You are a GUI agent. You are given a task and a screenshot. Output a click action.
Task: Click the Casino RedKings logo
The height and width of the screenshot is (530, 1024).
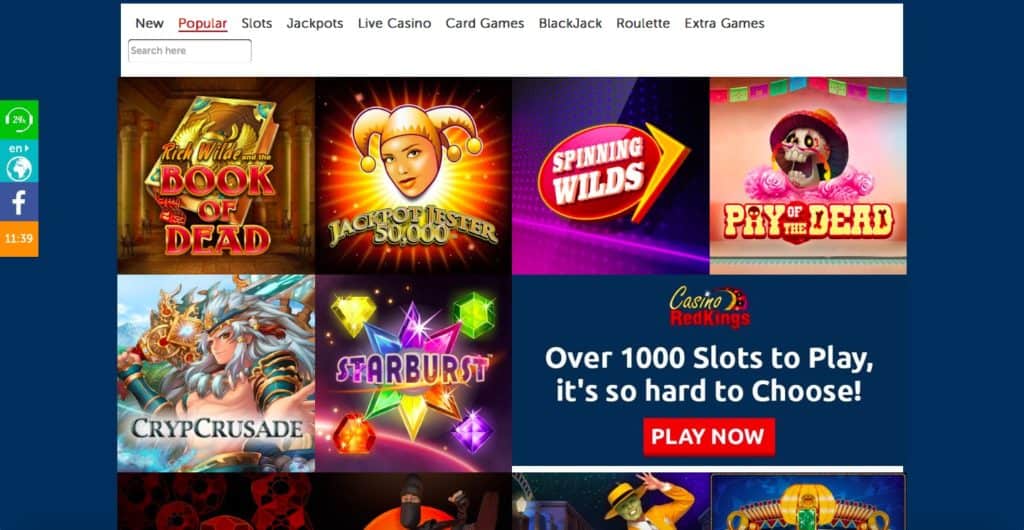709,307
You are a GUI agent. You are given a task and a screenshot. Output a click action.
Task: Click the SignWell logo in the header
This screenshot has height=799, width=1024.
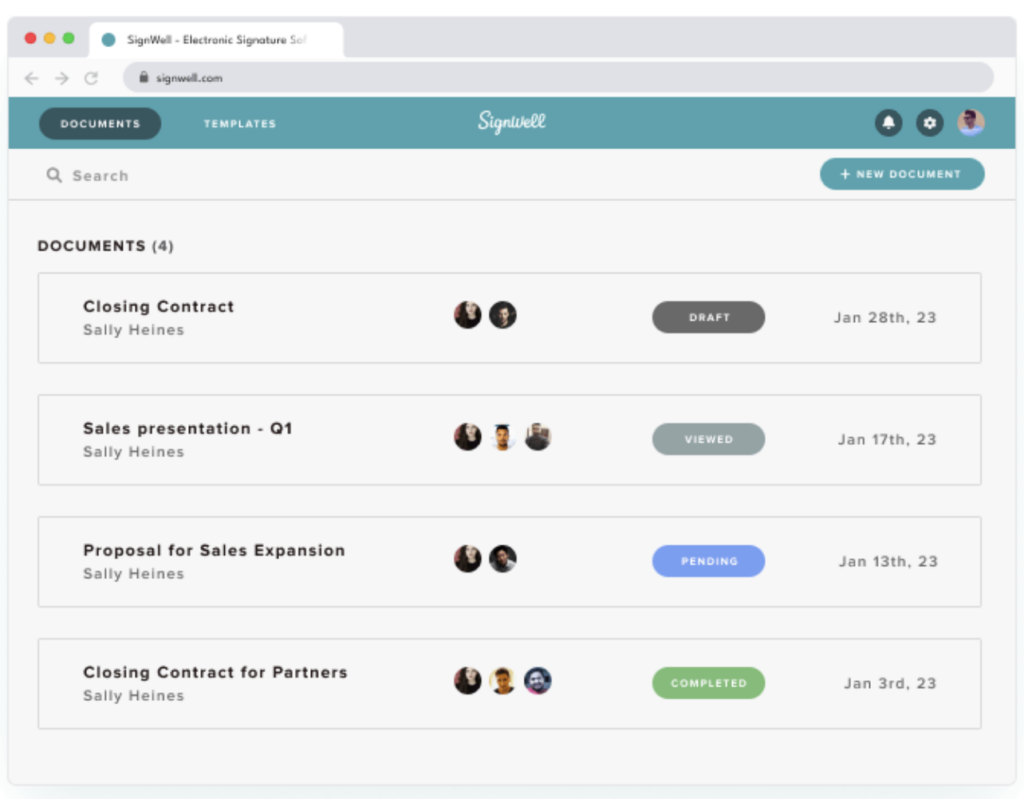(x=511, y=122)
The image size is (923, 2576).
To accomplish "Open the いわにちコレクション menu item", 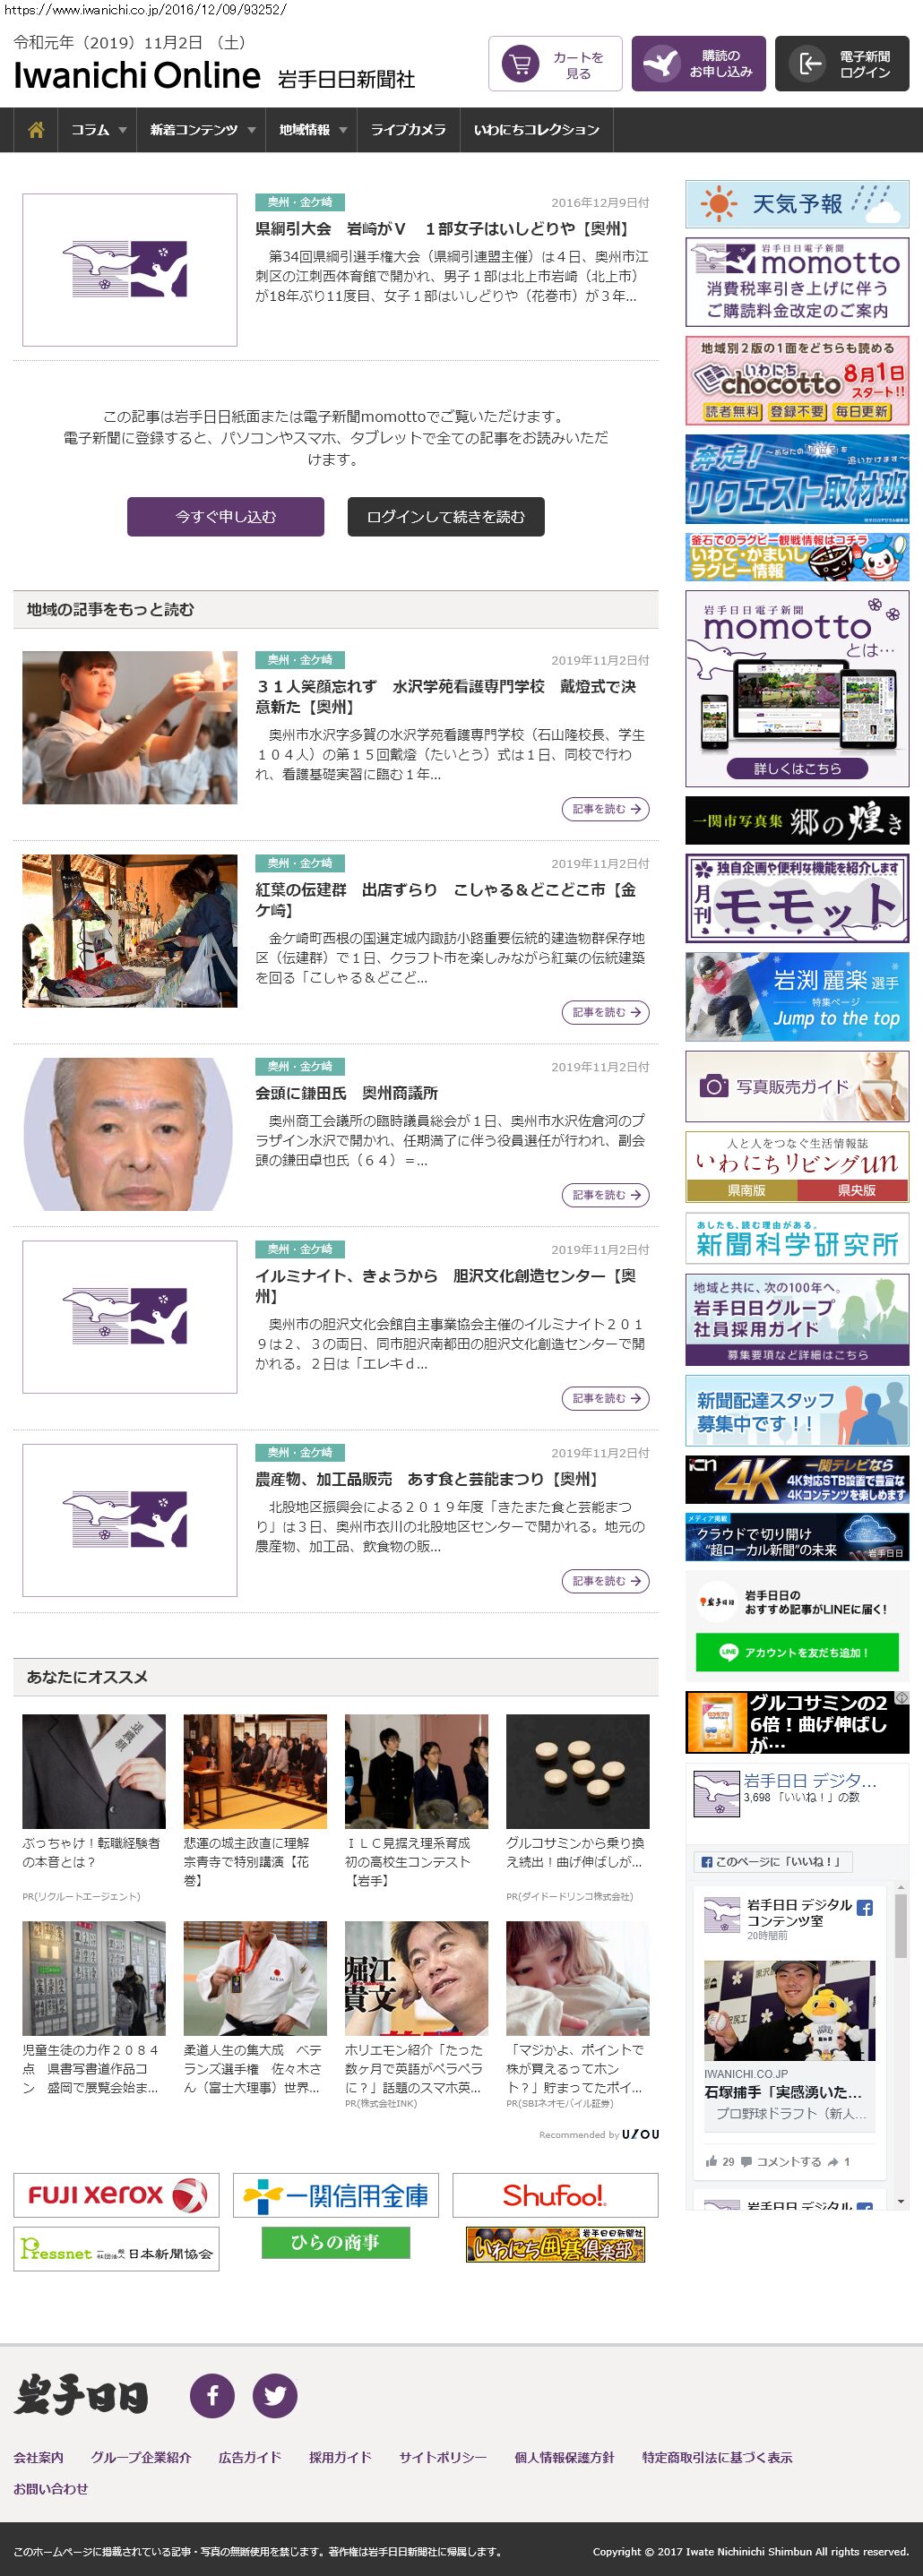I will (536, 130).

● Given task: Format the rows from the start through the line containing "(x=511, y=122)" as a two-column CSV with the headers instruction and coordinates. Give one line per row, with its text and its answer each in a single quoted field, line breaks replaced by spaces, and the pictures left out.

● The response:
instruction,coordinates
"You are a GUI agent. You are given a task and a screenshot. Output a click action. Task: Click the Casino RedKings logo The height and width of the screenshot is (530, 1024).","709,307"
"You are a GUI agent. You are given a task and a screenshot. Output a click action. Task: Click the SignWell logo in the header This screenshot has height=799, width=1024.","(x=511, y=122)"